Task objective:
Set down exact lines only, from the line with "Instruction: Open the Bill of Materials tool" through the last line of the material below, with every picture left out.
================================
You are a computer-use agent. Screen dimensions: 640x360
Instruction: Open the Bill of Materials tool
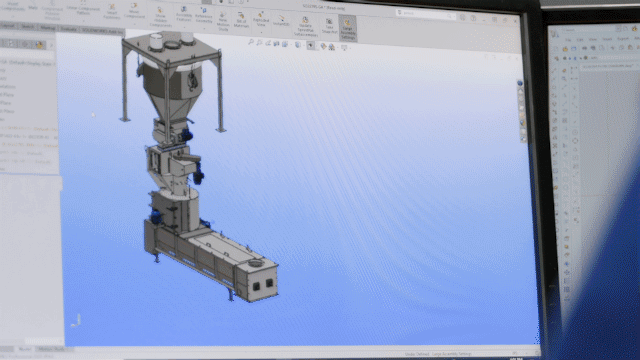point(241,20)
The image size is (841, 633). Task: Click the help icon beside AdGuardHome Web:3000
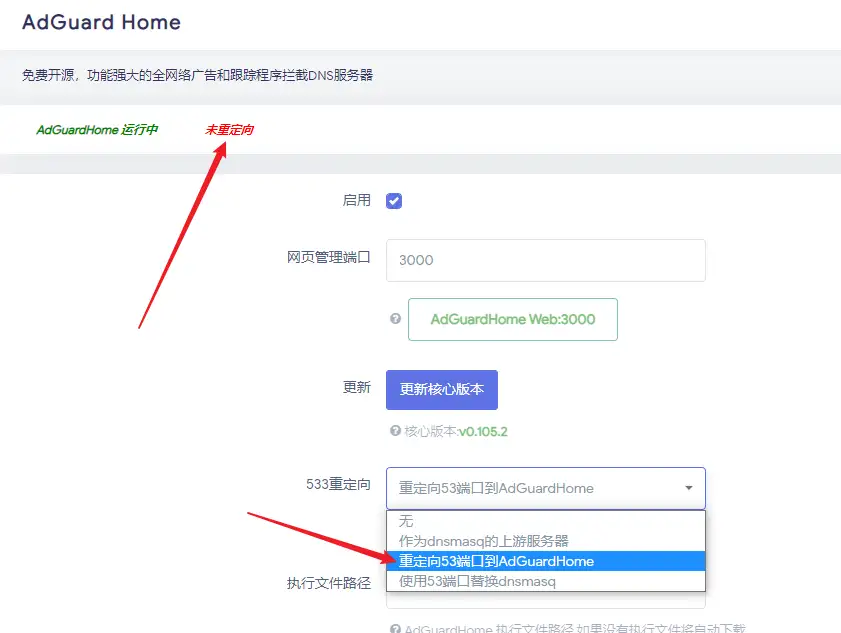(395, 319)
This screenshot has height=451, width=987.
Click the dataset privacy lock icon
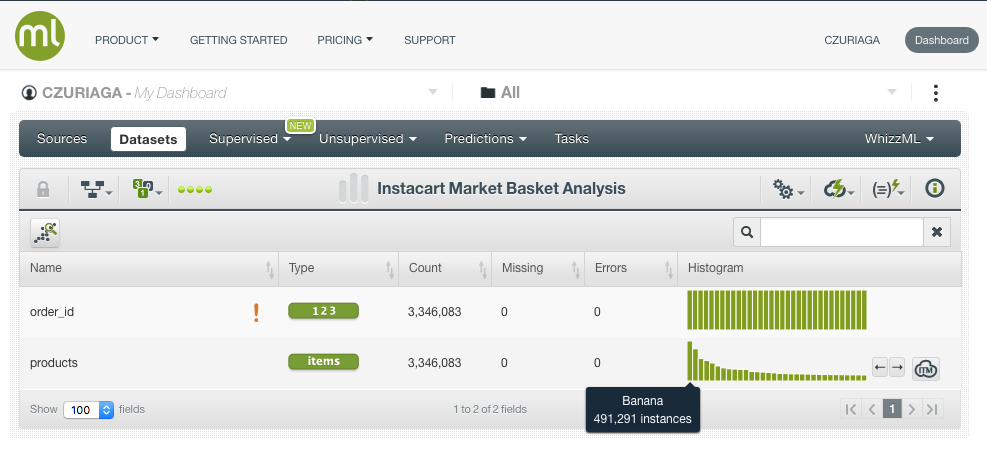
================================
Solution to the exercise:
Instruction: Open the Bill of Materials tool
point(241,20)
The image size is (841, 633). Task: Click the help icon beside AdGuardHome Web:3000
(395, 319)
This screenshot has height=451, width=987.
Click the dataset privacy lock icon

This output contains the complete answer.